Route, février 2013

 

 

PAYSAGE APPRIVOISÉ

 

On passe sans aucune transition mais avec quelque difficulté de la vaporeuse confusion des rêves à la netteté blessante de ce matin d’une journée d’hiver qui s’annonce lumineuse. On peine à faire la mise au point. De même le pare-brise strié de givre mettra-t-il un peu de temps pour redevenir tout à fait transparent.

Transparent, l’esprit le sera peut-être aussi, mais c’est bien moins sûr. Espérer ne fût-ce que quelques moments de transparence est déjà une manière de rayer l’espace, d’enrayer la possibilité d’un tir droit à travers l’espace. On délimite un horizon d’attente. On limite. On barre. On raye.

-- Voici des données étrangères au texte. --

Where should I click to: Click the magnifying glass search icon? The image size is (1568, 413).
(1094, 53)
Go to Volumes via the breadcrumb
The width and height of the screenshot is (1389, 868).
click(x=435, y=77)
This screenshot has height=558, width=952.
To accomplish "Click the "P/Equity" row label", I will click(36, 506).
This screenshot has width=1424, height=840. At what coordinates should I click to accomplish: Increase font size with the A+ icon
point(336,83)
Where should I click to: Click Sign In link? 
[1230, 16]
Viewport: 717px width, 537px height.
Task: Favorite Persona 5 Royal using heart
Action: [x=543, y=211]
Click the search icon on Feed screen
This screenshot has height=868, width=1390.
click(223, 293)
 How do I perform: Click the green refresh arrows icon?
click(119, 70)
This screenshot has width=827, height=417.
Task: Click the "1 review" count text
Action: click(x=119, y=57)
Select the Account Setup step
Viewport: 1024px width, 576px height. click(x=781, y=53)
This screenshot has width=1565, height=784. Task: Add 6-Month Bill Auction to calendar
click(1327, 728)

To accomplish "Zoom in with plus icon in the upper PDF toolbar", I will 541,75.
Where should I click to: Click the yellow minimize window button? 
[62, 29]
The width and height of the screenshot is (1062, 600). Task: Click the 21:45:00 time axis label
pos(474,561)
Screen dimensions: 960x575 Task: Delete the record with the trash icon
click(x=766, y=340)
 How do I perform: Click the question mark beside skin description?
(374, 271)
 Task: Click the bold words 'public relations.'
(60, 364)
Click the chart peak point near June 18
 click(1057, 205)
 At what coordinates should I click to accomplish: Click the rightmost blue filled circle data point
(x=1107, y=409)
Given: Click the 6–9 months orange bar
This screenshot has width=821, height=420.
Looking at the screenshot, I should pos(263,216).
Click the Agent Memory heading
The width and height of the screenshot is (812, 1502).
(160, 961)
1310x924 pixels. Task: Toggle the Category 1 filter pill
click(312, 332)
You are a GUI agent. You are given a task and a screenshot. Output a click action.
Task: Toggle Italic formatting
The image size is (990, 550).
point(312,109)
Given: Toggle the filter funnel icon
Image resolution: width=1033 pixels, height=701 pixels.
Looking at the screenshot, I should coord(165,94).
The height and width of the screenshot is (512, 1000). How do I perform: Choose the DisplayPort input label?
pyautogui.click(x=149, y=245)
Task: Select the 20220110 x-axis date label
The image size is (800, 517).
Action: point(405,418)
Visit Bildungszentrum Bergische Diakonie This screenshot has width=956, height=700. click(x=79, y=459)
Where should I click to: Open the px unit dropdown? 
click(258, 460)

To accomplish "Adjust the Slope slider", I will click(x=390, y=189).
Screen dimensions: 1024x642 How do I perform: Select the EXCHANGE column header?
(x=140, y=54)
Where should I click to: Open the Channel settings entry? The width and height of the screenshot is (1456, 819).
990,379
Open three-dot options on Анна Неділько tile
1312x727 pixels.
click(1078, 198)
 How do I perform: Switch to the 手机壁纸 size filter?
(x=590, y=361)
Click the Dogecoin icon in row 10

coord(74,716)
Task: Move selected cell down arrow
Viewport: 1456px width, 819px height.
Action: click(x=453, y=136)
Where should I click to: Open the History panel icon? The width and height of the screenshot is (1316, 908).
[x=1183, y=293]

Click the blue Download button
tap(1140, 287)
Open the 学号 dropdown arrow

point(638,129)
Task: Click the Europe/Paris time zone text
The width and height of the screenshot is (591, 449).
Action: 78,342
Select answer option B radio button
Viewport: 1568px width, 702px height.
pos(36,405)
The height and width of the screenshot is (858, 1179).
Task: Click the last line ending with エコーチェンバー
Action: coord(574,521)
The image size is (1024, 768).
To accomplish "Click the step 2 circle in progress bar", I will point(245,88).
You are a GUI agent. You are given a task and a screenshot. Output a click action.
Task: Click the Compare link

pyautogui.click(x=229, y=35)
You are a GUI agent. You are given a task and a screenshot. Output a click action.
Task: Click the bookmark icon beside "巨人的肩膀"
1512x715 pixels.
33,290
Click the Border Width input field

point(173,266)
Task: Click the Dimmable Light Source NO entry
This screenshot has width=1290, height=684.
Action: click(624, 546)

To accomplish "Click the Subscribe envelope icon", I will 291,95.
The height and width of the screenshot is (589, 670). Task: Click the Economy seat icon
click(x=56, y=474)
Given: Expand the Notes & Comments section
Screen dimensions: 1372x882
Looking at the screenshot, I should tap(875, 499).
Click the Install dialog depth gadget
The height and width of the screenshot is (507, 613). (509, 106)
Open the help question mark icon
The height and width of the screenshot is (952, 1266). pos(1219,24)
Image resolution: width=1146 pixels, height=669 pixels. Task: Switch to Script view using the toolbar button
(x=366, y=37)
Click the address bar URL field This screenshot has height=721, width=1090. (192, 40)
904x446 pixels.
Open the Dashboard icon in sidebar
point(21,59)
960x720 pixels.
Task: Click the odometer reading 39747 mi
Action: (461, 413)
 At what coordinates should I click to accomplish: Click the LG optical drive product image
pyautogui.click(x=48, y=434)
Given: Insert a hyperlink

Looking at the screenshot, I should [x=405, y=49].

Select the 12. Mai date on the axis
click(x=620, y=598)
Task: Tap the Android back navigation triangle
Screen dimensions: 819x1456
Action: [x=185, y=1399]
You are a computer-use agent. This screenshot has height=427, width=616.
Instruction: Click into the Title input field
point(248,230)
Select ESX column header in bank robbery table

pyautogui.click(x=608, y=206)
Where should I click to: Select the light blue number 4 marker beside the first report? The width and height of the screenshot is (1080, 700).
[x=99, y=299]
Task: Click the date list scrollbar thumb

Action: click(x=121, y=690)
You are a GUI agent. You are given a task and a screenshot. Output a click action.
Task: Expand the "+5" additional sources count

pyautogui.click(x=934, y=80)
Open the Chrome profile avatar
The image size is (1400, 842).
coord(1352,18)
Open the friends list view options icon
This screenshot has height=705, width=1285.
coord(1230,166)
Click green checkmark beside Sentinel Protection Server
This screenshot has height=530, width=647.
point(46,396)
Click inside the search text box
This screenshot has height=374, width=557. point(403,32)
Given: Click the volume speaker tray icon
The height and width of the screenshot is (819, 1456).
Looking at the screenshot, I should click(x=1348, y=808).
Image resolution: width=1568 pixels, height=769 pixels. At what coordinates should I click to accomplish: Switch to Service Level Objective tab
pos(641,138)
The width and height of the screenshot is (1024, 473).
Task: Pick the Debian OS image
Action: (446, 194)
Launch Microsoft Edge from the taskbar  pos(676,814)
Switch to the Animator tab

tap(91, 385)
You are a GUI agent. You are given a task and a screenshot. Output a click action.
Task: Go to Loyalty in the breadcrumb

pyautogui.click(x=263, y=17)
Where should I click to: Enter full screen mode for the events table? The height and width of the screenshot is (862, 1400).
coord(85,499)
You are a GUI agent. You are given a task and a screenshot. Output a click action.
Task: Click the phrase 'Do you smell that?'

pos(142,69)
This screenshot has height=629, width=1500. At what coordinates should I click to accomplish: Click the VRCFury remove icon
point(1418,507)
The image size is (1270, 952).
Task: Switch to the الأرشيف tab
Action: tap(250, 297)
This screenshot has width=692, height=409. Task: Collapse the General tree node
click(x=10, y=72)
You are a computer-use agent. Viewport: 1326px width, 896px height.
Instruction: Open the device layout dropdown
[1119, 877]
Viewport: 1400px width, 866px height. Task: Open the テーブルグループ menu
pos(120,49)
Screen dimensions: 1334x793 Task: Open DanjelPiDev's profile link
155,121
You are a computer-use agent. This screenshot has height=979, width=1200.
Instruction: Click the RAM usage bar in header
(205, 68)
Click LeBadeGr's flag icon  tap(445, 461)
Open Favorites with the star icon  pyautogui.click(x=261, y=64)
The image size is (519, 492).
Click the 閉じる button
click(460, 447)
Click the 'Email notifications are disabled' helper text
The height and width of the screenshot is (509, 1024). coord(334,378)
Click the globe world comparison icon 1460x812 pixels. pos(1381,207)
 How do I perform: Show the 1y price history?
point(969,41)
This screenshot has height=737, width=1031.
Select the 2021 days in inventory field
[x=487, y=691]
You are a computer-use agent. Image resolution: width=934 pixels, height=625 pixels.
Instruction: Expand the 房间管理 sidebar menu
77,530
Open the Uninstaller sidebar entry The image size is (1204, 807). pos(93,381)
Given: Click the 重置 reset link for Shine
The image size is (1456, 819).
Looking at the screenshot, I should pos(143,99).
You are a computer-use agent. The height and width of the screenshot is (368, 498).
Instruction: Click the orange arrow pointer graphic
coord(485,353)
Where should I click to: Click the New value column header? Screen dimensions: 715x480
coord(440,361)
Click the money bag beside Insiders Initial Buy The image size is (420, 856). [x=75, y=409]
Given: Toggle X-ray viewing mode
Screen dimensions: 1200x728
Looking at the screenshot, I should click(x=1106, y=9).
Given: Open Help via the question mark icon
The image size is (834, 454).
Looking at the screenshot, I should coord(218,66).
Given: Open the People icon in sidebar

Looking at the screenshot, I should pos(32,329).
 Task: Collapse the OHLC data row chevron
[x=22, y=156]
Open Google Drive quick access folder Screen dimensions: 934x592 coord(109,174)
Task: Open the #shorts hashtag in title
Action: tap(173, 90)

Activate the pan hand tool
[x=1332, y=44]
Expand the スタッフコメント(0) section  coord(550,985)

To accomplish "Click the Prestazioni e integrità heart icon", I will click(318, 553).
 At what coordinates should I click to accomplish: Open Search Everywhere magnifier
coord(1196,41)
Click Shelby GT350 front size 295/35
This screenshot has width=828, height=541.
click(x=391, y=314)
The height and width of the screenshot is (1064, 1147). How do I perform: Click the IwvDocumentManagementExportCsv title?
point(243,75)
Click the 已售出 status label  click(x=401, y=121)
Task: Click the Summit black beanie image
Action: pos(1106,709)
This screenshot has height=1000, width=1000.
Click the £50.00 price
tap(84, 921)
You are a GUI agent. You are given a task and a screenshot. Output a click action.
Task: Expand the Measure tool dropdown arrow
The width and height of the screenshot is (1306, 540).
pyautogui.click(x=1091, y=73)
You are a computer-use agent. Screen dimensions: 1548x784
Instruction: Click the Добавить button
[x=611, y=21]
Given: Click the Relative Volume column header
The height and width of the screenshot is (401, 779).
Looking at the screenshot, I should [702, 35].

La présence de quelques véhicules manifestement plus pressés que moi derrière la voiture me pousse cependant à reprendre la route avec un peu plus de vigueur. Très vite le pare-brise recouvre sa transparence (on regrette un peu les très beaux dessins du givre, si vite effacés).

Je pars ce matin plus tôt que d’habitude parce que c’est mercredi. Seules les hauteurs de la Chartreuse sont illuminées par un soleil presque rose. De nouveau cette sensation de liberté liée aux séjours en montagne. Séjour désormais quotidien. La liberté demeure précaire mais présente, offerte par bouffées. Plus qu’ailleurs, assurément, plus que si j’habitais en ville comme je l’ai fait autrefois et comme j’ai parfois la tentation de le faire à nouveau (non tant pour le commodités supposées que pour le plaisir qu’il y aurait à s’accouder à un balcon et à regarder le soir passer la vie des gens dans le dédale des rues, les lumières s’allumer et s’éteindre, à guetter les apparitions-disparitions de la lune et tous ces signes qui agrandissent la ville, qui transforment les façades en falaises peuplées d’oiseaux). 

Ici, dans cette géographie montagnarde si profondément liée à l’enfance, il m’est plus facile de rester relié au vaste. Mais par-delà l’histoire et la géographie personnelles, il est moins difficile que dans un territoire totalement anthropisé de garder à l’esprit notre place véritable, qui est minuscule, pas méprisable mais pas plus imposante au regard de la montagne que celle d’une fourmi à notre propre regard.

Le soleil cependant éclaire maintenant la totalité de la Chartreuse. Je regarde l’arête bien découpée du mont Granier. Puis la route bifurque et je laisse le Granier à ma droite pour me diriger vers la plus modeste crête sombre, encore dans l’ombre, bleutée, de Bramefarine. 

Bramefarine. Il y a un plaisir évident à prononcer ce nom. Mélange de sauvagerie animale et de domesticité campagnarde. Bramefarine (on passe justement devant une boulangerie). Je laisse à main gauche la route de Karma-ling, le long de laquelle j’ai souvent admiré les cerfs, y compris couchés le long de la route et prêts à être embarqués dans une camionnette de chasseurs. 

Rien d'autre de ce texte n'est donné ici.